High coefficient of performance (COP) chillers were required to deliver the increased chilled-water capacities, but reduced overall electrical consumption. To achieve the duties and COP targets, a combination of water-cooled chillers and air-cooled chillers were selected, providing a total capacity of 14.7 MW.

Operationally, this produced performance benefits, because, in the early and late season, there can be wide swings in temperatures. These are best dealt with by dynamic air-cooled machines that can be operational very quickly. The water cooled machines were configured to provide the base load cooling during the summer months, with the air-cooled machines supporting during the peaks. The COP on the air-cooled machines is 3.7, and 6.2 for the water-cooled.

As part of the refurbishment works, the decision was made to remove the old steam system and introduce low temperature hot water (LTHW ) via a plate heat exchanger.

This eradicated issues with high losses, leaks and safety, and the system now operates as a weather-compensated system, delivering water between 40oC and 65oC to the AHUs. "The project has demonstrated strong collaborative working between the project team in the delivery of a complex refurbishment spread over a 10-year period," says the Harrods spokesman. "The ability to establish a strong design brief early in the process, maintain the principles through design and construction, and deliver the project with no dilution of the original vision is very rare."

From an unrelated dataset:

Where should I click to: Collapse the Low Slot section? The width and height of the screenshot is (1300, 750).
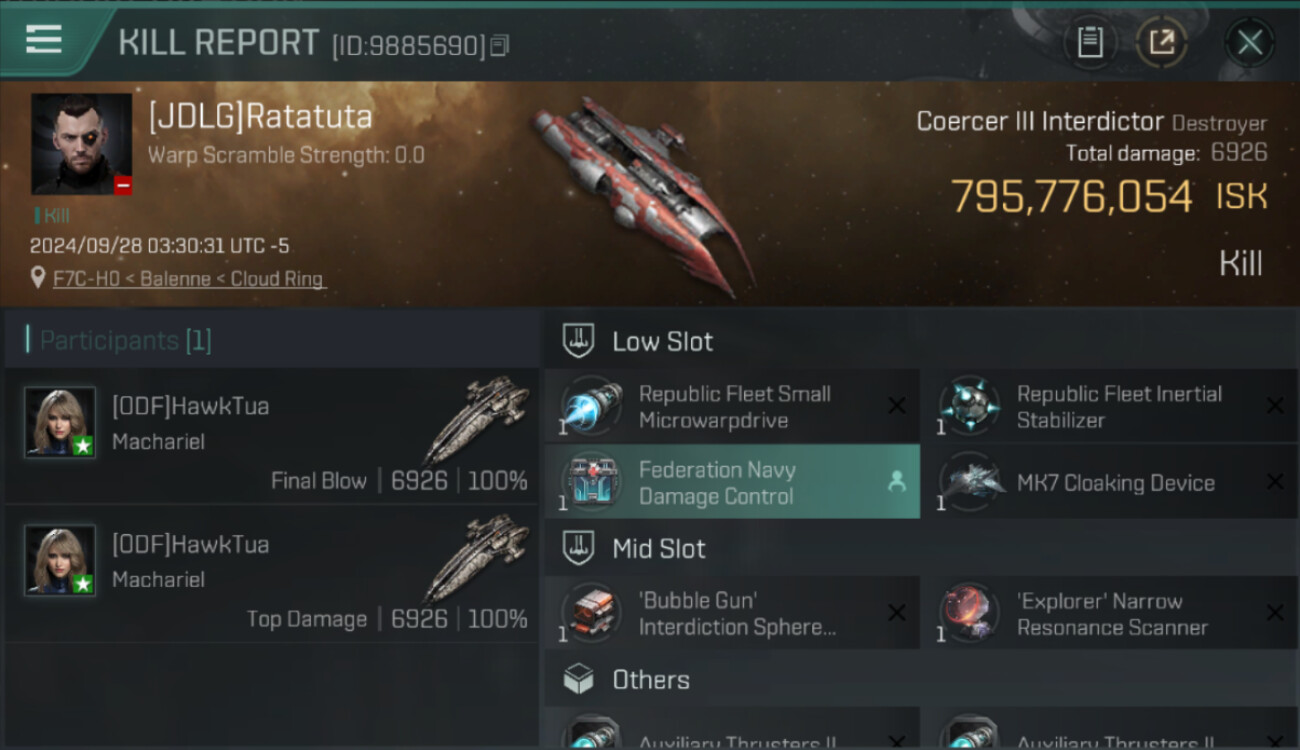920,341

The project was completed without any downtime to the stores' operation, despite the replacement of all air handling plant and chillers during some of the coldest, wettest and warmest weather in recent history. The difficulties of working in an iconic Grade II-listed building was never used as an excuse to avoid striving for the best technical solutions. The refurbishment has ensured that there are a few more years in this venerable old store yet.

Existing problems

Issues with the old plant included:

  • Existing air handling units were designed to deliver a lowest temperature of 16 degrees C, which limited the opportunity for treating higher-density cooling loads. Hotspots were appearing in Harrods, where central plant capacity was unable to deal with conditions in the store
  • The cluster concept meant, when central air handling or chilled water plant failed, there was no ability to back up from other areas, or share chilled water from adjacent zones
  • Existing plant struggled to respond to seasonal variations in external temperatures. Typically, spring and autumn days, that started cool and warmed quickly during the day, challenged the store's plant and internal conditions.